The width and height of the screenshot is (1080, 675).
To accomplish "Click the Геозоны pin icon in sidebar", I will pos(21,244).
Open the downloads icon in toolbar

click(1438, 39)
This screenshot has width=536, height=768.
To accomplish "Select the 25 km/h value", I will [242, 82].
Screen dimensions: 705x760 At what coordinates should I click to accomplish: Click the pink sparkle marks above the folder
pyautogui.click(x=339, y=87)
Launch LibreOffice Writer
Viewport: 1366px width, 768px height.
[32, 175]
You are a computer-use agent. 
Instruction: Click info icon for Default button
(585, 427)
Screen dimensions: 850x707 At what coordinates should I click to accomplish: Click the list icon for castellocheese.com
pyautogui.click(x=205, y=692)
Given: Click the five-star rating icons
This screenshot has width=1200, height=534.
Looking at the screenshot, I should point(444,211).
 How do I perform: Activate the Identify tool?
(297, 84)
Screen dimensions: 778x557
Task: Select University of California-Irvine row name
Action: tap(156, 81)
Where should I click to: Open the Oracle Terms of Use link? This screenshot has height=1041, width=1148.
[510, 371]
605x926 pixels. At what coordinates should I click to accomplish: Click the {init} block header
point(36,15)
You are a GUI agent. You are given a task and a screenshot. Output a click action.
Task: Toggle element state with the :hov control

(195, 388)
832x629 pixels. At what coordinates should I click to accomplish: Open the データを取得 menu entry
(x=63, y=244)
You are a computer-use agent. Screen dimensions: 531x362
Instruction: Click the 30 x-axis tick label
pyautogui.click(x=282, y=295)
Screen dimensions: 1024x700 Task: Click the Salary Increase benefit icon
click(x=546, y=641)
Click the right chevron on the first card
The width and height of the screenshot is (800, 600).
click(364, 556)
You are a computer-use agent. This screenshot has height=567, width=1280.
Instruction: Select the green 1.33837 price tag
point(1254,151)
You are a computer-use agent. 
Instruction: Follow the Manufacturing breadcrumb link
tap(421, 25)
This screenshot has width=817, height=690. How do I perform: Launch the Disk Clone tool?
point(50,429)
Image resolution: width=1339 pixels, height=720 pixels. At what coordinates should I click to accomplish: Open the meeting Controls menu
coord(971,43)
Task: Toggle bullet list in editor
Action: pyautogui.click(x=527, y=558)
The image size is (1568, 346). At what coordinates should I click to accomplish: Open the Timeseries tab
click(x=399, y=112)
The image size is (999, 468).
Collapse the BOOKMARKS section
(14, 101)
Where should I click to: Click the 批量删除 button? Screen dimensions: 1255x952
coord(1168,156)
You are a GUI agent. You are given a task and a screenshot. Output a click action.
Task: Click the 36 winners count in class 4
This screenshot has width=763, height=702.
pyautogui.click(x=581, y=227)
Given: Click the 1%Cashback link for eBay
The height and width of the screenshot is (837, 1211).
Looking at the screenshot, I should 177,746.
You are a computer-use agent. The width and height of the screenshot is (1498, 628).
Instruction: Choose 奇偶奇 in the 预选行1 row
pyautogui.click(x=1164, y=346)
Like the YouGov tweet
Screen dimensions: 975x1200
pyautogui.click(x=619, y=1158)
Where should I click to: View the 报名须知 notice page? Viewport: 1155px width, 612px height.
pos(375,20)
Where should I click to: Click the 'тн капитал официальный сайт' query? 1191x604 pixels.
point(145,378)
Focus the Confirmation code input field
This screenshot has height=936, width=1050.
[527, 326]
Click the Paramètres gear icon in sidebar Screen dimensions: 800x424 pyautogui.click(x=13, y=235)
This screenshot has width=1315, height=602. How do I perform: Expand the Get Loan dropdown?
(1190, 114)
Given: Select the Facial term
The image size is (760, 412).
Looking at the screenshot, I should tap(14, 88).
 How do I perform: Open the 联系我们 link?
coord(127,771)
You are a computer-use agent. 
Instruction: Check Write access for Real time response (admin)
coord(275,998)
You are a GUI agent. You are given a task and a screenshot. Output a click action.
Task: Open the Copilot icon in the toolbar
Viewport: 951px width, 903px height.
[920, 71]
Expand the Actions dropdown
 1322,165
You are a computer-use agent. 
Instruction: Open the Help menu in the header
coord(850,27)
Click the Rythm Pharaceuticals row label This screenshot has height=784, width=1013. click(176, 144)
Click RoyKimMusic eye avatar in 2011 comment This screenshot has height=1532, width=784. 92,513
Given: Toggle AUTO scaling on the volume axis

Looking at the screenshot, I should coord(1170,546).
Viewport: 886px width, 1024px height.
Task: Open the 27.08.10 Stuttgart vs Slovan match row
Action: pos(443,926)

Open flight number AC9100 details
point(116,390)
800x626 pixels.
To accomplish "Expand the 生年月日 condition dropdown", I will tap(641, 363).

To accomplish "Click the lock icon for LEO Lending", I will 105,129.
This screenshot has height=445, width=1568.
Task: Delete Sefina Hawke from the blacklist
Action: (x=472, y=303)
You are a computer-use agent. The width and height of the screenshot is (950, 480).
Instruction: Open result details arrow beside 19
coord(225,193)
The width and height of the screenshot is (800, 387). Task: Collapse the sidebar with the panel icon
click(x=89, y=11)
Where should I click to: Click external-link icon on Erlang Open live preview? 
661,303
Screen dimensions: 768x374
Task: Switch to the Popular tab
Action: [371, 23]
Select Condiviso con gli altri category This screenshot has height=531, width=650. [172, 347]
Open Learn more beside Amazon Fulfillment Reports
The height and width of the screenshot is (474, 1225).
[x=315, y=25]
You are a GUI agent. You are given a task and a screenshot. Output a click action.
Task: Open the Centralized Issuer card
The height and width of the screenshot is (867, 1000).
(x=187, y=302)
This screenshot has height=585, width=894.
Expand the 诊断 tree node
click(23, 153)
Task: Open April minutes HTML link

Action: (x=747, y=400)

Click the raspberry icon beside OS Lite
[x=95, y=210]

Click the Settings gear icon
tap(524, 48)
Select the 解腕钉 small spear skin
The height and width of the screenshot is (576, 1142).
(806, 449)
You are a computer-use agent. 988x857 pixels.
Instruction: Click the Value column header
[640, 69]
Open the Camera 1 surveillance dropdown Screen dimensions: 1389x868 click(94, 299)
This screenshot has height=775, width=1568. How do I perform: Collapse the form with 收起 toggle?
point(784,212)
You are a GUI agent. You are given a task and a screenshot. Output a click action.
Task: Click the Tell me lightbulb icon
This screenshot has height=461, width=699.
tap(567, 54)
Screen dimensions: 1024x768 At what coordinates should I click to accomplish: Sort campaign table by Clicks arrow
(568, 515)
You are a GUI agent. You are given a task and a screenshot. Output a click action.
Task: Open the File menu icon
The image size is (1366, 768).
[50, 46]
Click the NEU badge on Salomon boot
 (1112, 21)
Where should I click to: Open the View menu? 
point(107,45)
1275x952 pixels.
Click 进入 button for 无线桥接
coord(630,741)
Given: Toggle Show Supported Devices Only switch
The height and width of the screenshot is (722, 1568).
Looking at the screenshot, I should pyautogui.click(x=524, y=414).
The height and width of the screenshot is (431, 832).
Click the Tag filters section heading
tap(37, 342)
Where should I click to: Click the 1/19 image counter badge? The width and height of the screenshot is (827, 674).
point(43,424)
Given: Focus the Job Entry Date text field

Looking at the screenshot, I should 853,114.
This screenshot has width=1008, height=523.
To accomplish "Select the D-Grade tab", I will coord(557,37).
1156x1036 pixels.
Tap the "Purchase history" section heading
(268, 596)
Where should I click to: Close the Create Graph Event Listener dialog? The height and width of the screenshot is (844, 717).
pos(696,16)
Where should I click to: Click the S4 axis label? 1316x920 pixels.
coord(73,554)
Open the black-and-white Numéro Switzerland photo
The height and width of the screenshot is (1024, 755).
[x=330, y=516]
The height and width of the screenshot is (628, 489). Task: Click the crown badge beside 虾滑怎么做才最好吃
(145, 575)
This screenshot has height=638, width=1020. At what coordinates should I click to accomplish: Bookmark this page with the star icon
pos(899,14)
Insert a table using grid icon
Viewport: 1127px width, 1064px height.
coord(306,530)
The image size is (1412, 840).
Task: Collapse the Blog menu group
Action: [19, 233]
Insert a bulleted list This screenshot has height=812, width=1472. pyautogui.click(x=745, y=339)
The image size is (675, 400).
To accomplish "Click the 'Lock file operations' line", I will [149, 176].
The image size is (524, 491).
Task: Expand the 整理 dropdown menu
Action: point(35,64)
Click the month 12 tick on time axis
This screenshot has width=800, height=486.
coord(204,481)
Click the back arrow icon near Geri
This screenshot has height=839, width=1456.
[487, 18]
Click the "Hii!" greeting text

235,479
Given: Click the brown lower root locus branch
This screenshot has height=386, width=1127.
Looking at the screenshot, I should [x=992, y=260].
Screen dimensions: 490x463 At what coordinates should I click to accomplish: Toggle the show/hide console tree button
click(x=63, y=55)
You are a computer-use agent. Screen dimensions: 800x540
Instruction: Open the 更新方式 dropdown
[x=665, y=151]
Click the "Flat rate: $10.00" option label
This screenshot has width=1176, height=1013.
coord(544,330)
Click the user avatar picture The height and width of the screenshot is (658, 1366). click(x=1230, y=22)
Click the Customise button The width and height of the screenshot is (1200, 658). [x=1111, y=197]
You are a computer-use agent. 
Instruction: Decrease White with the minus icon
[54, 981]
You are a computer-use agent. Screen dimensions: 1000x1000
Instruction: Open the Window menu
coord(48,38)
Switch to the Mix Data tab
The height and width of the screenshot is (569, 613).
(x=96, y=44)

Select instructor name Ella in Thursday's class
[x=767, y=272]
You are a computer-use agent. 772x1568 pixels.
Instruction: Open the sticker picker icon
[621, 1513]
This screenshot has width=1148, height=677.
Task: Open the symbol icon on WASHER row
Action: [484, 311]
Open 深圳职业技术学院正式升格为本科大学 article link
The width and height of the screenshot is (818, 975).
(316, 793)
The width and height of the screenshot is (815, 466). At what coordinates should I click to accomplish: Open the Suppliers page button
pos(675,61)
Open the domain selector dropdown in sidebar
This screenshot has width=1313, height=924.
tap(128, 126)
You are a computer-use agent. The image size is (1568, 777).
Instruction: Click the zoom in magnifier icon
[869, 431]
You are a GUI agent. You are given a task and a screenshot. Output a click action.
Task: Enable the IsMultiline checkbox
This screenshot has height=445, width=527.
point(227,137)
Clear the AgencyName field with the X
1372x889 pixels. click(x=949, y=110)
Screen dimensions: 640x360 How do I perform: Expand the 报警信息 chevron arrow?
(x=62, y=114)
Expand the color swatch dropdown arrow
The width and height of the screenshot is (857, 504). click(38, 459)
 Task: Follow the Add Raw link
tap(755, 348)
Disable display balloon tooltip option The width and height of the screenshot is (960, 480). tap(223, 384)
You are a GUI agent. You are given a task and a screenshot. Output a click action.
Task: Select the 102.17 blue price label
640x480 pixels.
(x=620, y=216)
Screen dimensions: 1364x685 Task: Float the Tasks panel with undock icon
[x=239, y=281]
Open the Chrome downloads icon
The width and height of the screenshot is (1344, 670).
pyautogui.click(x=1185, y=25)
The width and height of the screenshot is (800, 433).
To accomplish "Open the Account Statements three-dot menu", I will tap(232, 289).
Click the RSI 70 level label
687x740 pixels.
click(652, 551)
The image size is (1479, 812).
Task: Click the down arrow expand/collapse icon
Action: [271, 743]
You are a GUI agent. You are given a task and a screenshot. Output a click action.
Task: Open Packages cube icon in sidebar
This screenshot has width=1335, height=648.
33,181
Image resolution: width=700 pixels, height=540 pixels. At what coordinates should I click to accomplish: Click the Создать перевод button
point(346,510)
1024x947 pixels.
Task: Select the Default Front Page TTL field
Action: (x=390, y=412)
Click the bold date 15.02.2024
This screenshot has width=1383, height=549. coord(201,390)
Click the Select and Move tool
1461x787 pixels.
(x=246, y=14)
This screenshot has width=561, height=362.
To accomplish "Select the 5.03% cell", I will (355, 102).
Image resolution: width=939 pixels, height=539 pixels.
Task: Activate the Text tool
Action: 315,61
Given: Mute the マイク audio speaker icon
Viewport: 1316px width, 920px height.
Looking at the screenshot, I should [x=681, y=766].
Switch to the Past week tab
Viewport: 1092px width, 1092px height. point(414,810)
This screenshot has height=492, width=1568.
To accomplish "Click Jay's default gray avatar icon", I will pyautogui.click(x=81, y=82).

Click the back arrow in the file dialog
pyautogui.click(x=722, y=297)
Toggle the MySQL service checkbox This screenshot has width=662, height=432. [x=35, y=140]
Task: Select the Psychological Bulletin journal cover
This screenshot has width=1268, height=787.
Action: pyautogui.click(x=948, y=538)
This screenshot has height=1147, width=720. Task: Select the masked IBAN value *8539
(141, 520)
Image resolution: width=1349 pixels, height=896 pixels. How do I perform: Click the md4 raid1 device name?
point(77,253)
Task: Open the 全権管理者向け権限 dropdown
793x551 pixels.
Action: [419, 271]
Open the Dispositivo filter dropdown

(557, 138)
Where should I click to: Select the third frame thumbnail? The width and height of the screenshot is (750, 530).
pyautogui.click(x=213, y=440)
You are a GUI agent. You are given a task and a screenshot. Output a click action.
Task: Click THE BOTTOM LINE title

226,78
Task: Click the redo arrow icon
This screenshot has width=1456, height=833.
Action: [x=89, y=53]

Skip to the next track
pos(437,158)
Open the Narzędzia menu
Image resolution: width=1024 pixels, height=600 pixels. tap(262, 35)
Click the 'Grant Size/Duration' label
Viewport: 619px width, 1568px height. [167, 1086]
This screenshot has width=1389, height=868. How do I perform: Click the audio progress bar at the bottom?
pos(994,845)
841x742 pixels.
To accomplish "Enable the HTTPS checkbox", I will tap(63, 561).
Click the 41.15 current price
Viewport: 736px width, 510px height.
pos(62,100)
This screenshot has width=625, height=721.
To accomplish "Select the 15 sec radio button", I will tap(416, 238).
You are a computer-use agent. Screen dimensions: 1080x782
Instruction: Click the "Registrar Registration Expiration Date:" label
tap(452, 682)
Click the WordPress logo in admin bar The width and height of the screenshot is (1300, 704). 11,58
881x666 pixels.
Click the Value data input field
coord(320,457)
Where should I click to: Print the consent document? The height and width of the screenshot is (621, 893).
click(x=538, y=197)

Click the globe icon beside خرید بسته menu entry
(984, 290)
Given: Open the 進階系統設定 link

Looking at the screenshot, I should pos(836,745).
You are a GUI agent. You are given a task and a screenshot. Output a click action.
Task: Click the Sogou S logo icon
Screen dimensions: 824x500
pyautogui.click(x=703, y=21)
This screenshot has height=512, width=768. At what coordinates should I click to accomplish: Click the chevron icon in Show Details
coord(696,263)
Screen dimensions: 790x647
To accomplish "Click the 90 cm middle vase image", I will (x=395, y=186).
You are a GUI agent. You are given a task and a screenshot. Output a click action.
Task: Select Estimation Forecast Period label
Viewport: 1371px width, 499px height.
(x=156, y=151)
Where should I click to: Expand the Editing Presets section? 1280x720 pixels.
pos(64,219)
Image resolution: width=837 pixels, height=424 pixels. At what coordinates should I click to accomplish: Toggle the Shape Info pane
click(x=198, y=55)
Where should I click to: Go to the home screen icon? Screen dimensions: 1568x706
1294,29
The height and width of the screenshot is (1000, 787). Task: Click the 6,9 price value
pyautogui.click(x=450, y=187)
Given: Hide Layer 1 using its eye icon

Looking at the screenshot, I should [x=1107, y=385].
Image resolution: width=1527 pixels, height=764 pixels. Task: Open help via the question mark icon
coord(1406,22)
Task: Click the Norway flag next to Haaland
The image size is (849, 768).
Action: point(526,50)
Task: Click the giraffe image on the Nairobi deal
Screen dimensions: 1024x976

##############################

◆ **GOAL OF THE EXERCISE**
If a line in the records has the word "logo", copy that line.

◆ **THE ANSWER**
Click the WordPress logo in admin bar The width and height of the screenshot is (1300, 704). 11,58
Task: Click the Sogou S logo icon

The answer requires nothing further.